Currently cast from FP to int is implemented by clamping on the min and max
integer values in the floating-point domain and then converting to
integer. However, the max int values are often non representable in the
floating-point input type due to lack of mantissa bits.
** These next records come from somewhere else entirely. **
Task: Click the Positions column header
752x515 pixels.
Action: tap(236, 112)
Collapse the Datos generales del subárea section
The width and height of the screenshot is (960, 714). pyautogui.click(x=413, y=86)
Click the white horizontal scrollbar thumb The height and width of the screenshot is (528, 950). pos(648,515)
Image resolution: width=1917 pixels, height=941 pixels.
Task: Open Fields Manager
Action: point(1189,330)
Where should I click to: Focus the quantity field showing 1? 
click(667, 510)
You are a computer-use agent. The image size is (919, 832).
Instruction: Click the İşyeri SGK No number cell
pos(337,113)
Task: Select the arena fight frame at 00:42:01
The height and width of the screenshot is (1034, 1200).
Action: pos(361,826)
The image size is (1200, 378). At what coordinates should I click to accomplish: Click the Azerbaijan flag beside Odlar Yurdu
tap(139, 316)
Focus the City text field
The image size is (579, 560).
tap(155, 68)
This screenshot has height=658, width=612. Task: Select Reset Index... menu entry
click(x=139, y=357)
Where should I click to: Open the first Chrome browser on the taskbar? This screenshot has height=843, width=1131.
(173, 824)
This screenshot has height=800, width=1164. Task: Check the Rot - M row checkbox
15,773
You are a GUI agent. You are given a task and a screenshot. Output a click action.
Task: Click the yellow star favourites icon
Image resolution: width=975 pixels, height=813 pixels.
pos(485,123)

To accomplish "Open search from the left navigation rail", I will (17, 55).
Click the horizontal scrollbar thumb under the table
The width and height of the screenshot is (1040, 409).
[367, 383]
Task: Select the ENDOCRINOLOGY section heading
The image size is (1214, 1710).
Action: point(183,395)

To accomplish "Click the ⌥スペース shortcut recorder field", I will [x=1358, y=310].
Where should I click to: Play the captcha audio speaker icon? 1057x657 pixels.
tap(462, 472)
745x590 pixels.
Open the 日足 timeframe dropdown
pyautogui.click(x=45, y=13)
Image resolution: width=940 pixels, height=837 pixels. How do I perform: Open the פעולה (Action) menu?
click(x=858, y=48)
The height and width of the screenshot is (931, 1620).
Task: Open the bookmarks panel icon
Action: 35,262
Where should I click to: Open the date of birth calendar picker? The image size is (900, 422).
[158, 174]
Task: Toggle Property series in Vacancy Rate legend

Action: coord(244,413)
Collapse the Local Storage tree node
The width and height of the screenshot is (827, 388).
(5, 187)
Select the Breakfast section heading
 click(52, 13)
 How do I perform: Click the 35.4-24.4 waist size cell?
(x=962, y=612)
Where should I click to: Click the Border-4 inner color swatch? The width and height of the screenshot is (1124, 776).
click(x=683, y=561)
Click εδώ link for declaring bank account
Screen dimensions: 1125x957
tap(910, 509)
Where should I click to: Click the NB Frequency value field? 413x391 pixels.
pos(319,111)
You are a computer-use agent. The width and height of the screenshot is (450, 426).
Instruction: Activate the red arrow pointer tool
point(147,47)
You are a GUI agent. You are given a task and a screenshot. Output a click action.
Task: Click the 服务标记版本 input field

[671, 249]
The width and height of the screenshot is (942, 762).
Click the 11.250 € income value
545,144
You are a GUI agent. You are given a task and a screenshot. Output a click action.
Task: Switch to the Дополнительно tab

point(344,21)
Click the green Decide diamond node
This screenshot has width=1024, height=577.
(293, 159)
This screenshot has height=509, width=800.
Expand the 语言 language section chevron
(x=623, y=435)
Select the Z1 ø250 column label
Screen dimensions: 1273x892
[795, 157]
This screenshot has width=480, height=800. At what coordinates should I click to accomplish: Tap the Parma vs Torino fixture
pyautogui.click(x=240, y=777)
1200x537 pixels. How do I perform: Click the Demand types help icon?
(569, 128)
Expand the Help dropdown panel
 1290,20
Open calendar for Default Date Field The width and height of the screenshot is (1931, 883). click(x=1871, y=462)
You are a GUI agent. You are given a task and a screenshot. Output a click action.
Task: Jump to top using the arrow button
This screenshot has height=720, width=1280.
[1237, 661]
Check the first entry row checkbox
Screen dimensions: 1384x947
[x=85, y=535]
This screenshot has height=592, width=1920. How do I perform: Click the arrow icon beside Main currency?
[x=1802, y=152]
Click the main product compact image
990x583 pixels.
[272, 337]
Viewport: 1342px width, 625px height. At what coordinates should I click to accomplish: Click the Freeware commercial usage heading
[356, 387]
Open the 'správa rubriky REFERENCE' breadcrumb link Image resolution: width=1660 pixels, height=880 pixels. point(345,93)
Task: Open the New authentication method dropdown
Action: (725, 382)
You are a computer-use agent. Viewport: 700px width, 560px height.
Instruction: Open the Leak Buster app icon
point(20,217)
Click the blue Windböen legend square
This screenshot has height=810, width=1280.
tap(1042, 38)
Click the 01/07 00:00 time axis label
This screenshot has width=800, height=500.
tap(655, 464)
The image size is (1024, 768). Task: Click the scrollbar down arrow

This patch
instead use a select acting on a compare against max int + 1 which is
representable in floating-point.
---
 .../Conversion/TosaToLinalg/TosaToLinalg.cpp  | 46 +++++++++++++++----
 .../TosaToLinalg/tosa-to-linalg.mlir          | 26 ++++++-----
 2 files changed, 52 insertions(+), 20 deletions(-)

diff --git a/mlir/lib/Conversion/TosaToLinalg/TosaToLinalg.cpp b/mlir/lib/Conversion/TosaToLinalg/TosaToLinalg.cpp
index 647592395c87..96de43caae73 100644
--- a/mlir/lib/Conversion/TosaToLinalg/TosaToLinalg.cpp
+++ b/mlir/lib/Conversion/TosaToLinalg/TosaToLinalg.cpp
@@ -480,23 +480,53 @@ createLinalgBodyCalculationForElementwiseOp(Operation *op, ValueRange args,
     }
 
     if (arith::FPToSIOp::areCastCompatible(srcTy, dstTy)) {
-      auto intMin = rewriter.create<arith::ConstantOp>(
+      auto intMinFP = rewriter.create<arith::ConstantOp>(
           loc, rewriter.getFloatAttr(
                    getElementTypeOrSelf(srcTy),
                    APInt::getSignedMinValue(dstTy.getIntOrFloatBitWidth())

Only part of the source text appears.